Separation and Culture of Decidual Dendritic Cells DEC-205^+HLA-DR^+CD11c^+ in Adult Uterus

目的:探讨人子宫蜕膜树突状细胞的分离方法和诱导培养的最佳条件,为研究树突状细胞在母胎免疫耐受中的作用奠定基础。方法:人早孕(7～12周)子宫蜕膜组织经机械破碎,梯度离心获得蜕膜低密度细胞,经粒-巨噬细胞集落刺激因子(GM-CSF)和干细胞因子(SCF)诱导,所获得细胞用FITC标记的抗人DEC-205、HLA-DR、CDllc抗体进行鉴定。结果:从蜕膜组织可获取足够数量蜕膜树突状细胞,体外培养10～18d细胞生长较为活跃,第14天左右达到最高值,维持3～4d开始下降,20d内细胞数仍能维持在(1.0～2.3)×105个/mL。结论:梯度离心法能成功分离蜕膜树突状前体细胞,GM-CSF和SCF体外诱导可提供蜕膜树突状细胞原代培养较为满意的生长条件。

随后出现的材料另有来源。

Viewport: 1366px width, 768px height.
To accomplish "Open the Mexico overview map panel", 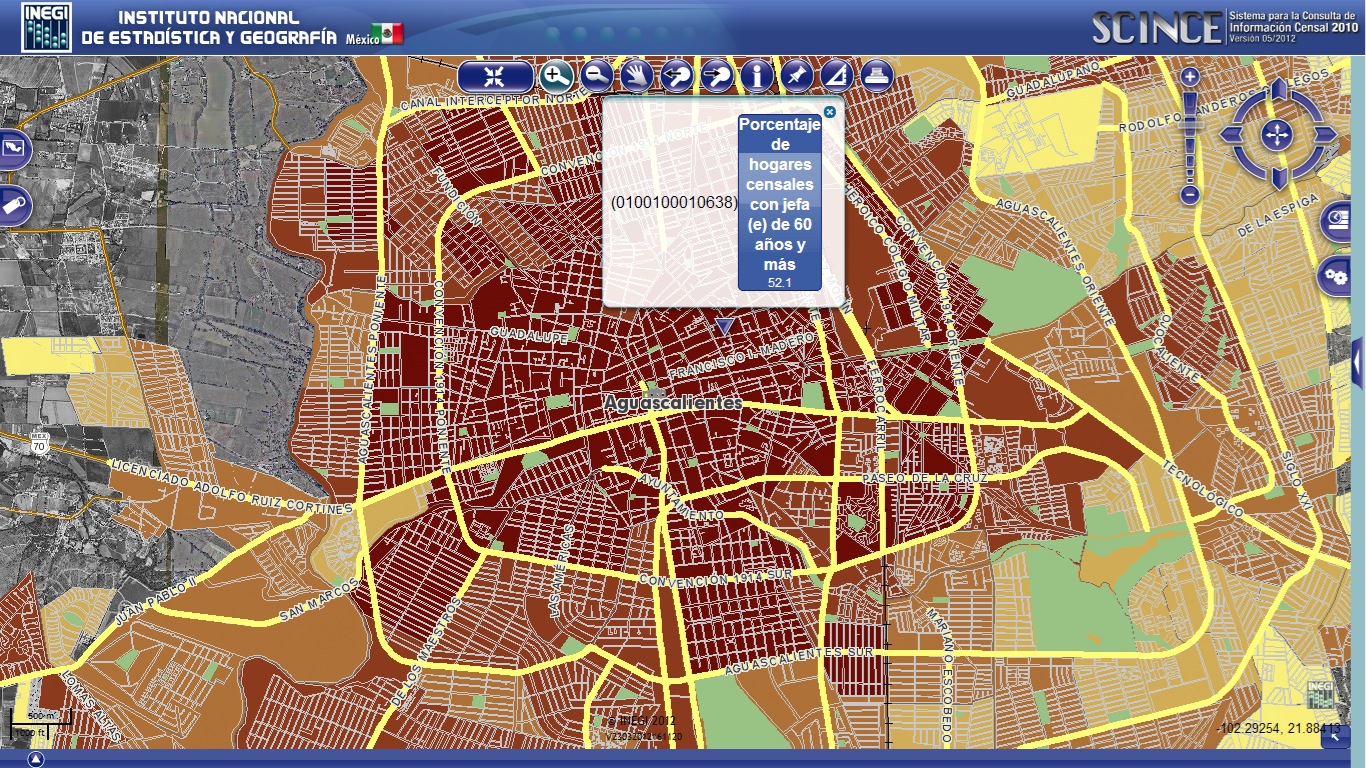I will click(14, 150).
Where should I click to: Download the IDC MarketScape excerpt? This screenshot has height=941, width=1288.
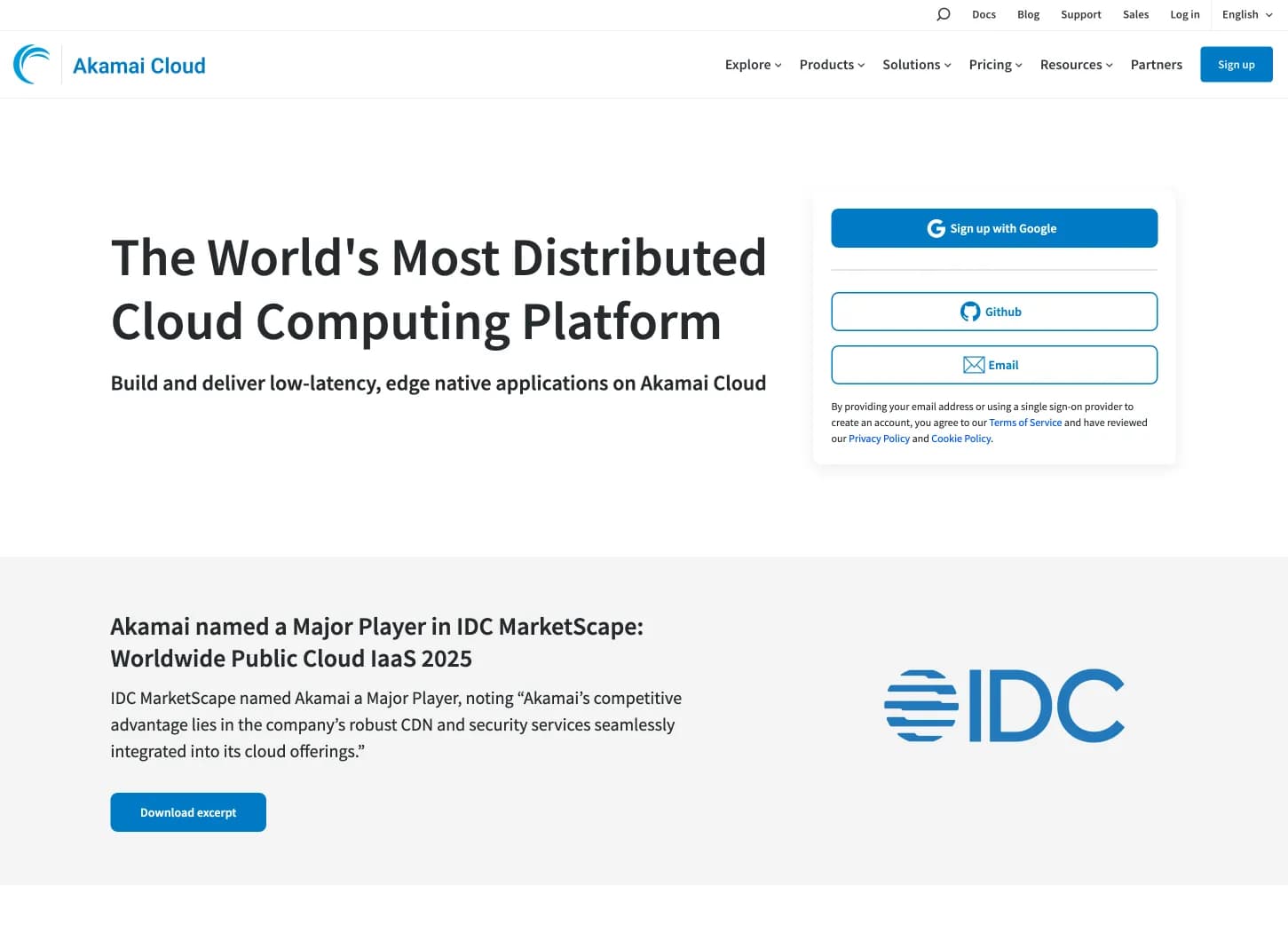coord(187,811)
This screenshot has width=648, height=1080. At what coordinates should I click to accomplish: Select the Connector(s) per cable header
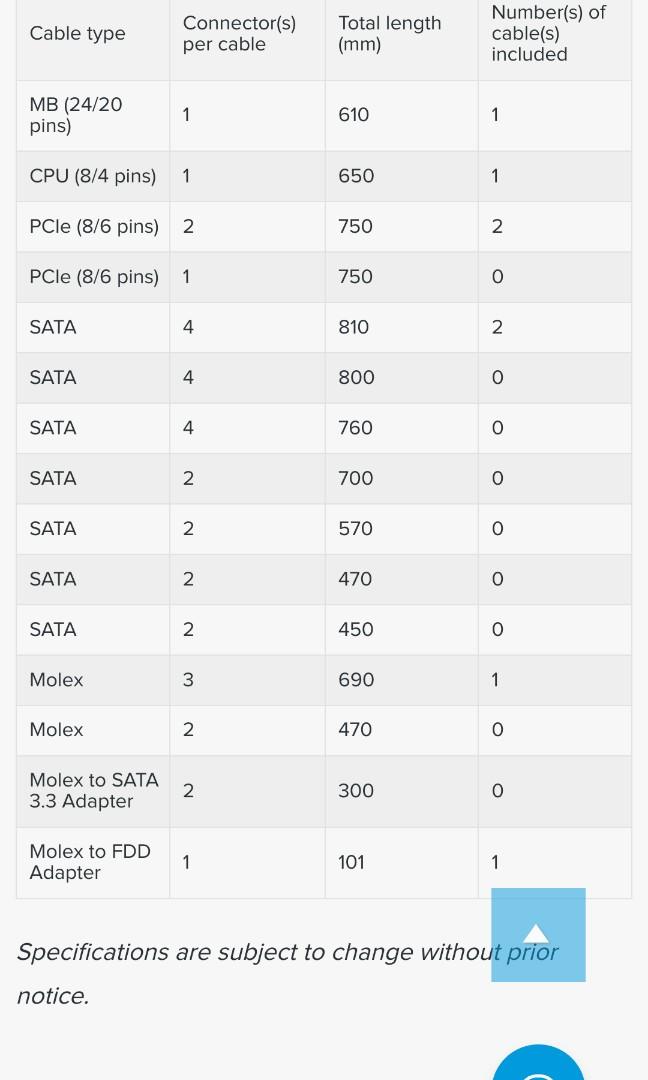point(239,33)
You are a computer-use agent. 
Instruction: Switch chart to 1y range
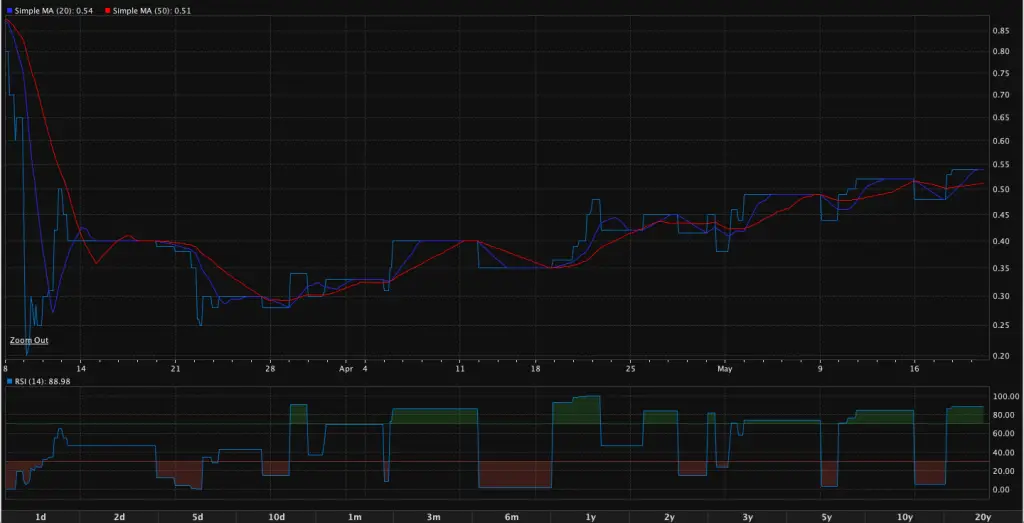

Objective To investigate the separation methods and growth conditions of decidual dendritic cells, and establish the ground work for the research of dendritic cell＇s functionary mechanism in maternal immunity and tolerance to the fetus. Methods The fresh early gestation （7-12 wk gestation） decidual tissue was dispersed mechanically in Hank＇S balanced salt solution, and the low density cells were obtained by gradient centrifugation and cultured with granulocytemacrophage colony-stimulating factor （GM-CSF） and stem cell factor （SCF）. Then the generated cells were identified by phenotypic and functional methods. Results A total of 1.0-2.3×10^5 decidual dendritic cells were obtained from the fresh decidual tissue. These cells grew vigorously within 10-18 days and reached the peak at the 14th day. Conclusion The method of mechanically, gradient centrifugation can successfully separate the decidual dendritic cells. GM-CSF and SCF can promote the growth of the decidual dendritic cells and provide satisfactory growth conditions for them.